L’état de la dette publique québécoise présente encore trop de zones d’ombre compte tenu de l’importance qu’il revêt dans le débat politique actuel et se révèle, somme toute, bien moins alarmant que certains le prétendent, conclut l’Institut de recherche et d’informations socio-économiques (IRIS).

Québec ne sait pas quelle proportion de sa dette est détenue par des étrangers et ne tient pas le compte final de la part qui lui vient des déficits budgétaires et celle qui lui vient de ses investissements dans les infrastructures, rapporte le groupe de recherche de gauche dans une analyse d’une trentaine de pages à être dévoilée mercredi.
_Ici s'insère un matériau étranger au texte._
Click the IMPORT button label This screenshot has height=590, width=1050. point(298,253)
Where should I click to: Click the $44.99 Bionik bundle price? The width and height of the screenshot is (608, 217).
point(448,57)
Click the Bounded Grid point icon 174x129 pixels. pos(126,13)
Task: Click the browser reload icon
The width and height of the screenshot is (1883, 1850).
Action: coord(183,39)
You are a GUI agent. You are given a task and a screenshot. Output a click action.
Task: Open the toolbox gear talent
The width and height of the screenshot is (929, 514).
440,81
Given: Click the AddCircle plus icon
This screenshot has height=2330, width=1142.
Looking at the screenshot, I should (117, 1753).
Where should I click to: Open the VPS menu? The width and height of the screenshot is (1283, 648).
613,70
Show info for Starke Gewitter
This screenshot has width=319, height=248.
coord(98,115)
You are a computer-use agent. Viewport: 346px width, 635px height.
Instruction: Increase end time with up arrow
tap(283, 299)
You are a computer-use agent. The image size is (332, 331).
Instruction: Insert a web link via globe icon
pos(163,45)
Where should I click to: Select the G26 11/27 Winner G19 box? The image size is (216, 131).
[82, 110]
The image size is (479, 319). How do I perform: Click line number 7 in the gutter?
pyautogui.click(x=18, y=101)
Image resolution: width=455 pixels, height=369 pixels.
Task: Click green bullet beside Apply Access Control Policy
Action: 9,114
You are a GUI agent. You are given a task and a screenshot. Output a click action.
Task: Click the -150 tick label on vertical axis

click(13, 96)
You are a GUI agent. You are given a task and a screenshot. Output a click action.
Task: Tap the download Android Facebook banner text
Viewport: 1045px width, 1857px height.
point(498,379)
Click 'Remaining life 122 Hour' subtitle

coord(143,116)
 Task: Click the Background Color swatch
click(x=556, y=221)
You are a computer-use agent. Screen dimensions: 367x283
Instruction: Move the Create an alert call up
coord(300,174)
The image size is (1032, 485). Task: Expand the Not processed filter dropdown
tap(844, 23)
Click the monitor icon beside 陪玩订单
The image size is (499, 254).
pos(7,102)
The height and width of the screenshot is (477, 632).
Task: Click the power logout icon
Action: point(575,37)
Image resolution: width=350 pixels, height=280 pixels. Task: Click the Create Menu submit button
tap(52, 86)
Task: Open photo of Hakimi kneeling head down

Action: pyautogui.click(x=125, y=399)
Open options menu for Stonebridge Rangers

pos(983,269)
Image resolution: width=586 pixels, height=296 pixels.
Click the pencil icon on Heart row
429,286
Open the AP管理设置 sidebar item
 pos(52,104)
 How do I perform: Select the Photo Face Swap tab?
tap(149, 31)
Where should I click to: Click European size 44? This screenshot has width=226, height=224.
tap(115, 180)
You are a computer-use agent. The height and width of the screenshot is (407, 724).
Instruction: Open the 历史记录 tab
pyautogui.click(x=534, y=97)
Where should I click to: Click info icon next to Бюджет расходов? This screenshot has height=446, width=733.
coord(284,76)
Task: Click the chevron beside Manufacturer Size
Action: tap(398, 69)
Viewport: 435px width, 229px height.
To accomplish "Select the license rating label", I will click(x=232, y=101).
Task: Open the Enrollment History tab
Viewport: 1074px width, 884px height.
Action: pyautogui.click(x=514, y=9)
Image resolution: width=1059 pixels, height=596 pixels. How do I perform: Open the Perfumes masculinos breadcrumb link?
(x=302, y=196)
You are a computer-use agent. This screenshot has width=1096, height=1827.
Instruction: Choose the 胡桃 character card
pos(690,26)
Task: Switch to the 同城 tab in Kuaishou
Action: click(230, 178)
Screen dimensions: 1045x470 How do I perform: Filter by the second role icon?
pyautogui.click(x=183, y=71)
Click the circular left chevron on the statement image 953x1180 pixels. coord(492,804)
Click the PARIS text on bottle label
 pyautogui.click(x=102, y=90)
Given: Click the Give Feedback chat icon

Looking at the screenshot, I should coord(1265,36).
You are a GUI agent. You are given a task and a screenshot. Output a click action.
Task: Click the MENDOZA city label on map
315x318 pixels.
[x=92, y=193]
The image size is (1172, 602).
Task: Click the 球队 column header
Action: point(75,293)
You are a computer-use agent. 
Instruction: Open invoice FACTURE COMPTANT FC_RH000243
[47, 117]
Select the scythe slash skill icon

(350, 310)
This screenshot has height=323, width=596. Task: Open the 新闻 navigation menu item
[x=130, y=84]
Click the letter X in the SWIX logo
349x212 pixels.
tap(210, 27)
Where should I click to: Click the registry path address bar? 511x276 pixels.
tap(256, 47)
« On a un portrait assez incomplet de l’endettement du Québec et je pense que le discours très noir qu’on entend actuellement à ce sujet se nourrit d’une méconnaissance de la réalité,a déclaré au Devoir mardi Simon Tremblay-Pepin, l’un des coauteurs, avec Francis Fortier, de l’analyse. C’est un facteur important dont il faut tenir compte, bien sûr, mais on ne doit pas paniquer et croire que tout doit être remis en cause. On est loin de courir au désastre, comme d’aucuns le prétendent. »

Si l’on applique les méthodes de calcul de l’Organisation de coopération et de développement économiques (OCDE), qui tiennent entre autres compte des dettes de Québec, des municipalités et des universités, mais pas du déficit actuariel des régimes publics de retraite, la dette du Québec approchait les 340 milliards en 2013, une fois prise en compte la part de la dette fédérale qui lui revenait en fonction de son poids démographique, soit presque autant (95 %) que la valeur de la production de toute une année de son économie. Ce niveau d’endettement est légèrement inférieur à la moyenne des pays de l’OCDE, des États-Unis ou du Royaume-Uni, et un peu plus que la moyenne canadienne, néerlandaise ou allemande.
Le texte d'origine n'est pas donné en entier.